● Stated goal: Copy out everything from the line containing "This screenshot has width=2295, height=1624." down to the line containing "will (2184, 180).", both of those lines included, with no changes.
Start
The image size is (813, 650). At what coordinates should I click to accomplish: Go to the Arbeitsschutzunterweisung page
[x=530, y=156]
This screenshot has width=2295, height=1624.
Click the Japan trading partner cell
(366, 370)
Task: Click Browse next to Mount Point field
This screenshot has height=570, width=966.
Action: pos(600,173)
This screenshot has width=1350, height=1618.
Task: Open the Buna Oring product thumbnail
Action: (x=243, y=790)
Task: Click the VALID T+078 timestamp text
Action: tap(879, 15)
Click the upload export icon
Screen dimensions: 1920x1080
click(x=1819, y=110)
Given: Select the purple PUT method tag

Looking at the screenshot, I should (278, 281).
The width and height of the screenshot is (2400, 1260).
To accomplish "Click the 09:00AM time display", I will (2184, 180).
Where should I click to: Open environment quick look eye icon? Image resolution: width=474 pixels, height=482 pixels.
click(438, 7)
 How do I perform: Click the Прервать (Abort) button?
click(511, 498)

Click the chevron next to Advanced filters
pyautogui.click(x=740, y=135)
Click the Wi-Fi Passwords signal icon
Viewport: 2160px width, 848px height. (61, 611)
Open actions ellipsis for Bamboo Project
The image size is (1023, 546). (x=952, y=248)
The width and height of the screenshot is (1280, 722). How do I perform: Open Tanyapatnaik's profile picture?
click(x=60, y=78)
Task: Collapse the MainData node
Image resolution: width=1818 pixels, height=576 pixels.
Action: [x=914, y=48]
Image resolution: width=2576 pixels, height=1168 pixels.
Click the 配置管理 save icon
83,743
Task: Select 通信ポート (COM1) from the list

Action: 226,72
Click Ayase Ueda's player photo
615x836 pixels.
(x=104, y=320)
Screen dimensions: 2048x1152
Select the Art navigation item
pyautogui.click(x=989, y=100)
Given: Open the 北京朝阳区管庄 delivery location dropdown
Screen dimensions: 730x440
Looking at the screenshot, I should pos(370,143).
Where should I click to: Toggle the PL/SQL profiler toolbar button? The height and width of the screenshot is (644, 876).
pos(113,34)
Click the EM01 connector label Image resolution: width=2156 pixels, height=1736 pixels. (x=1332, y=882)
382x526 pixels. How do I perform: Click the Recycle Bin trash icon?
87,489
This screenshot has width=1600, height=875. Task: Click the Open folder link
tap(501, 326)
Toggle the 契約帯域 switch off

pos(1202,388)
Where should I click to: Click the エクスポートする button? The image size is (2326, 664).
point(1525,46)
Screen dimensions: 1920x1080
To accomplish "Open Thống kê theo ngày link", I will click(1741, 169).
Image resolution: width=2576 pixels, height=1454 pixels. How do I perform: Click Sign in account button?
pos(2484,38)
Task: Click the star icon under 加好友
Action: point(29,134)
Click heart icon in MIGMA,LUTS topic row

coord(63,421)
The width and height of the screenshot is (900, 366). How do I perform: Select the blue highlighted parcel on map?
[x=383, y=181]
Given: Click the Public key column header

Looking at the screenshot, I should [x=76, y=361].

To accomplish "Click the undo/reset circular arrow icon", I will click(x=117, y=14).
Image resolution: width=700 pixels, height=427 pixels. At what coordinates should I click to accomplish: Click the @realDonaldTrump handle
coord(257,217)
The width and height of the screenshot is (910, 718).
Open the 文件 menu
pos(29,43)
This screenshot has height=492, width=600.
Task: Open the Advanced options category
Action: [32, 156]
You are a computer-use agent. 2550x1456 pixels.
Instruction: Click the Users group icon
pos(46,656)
End
● Task output:
This screenshot has width=2295, height=1624.
Click the Japan trading partner cell
(366, 370)
Task: Click Browse next to Mount Point field
This screenshot has height=570, width=966.
Action: pos(600,173)
This screenshot has width=1350, height=1618.
Task: Open the Buna Oring product thumbnail
Action: (x=243, y=790)
Task: Click the VALID T+078 timestamp text
Action: tap(879, 15)
Click the upload export icon
Screen dimensions: 1920x1080
click(x=1819, y=110)
Given: Select the purple PUT method tag

Looking at the screenshot, I should (278, 281).
The width and height of the screenshot is (2400, 1260).
To accomplish "Click the 09:00AM time display", I will (2184, 180).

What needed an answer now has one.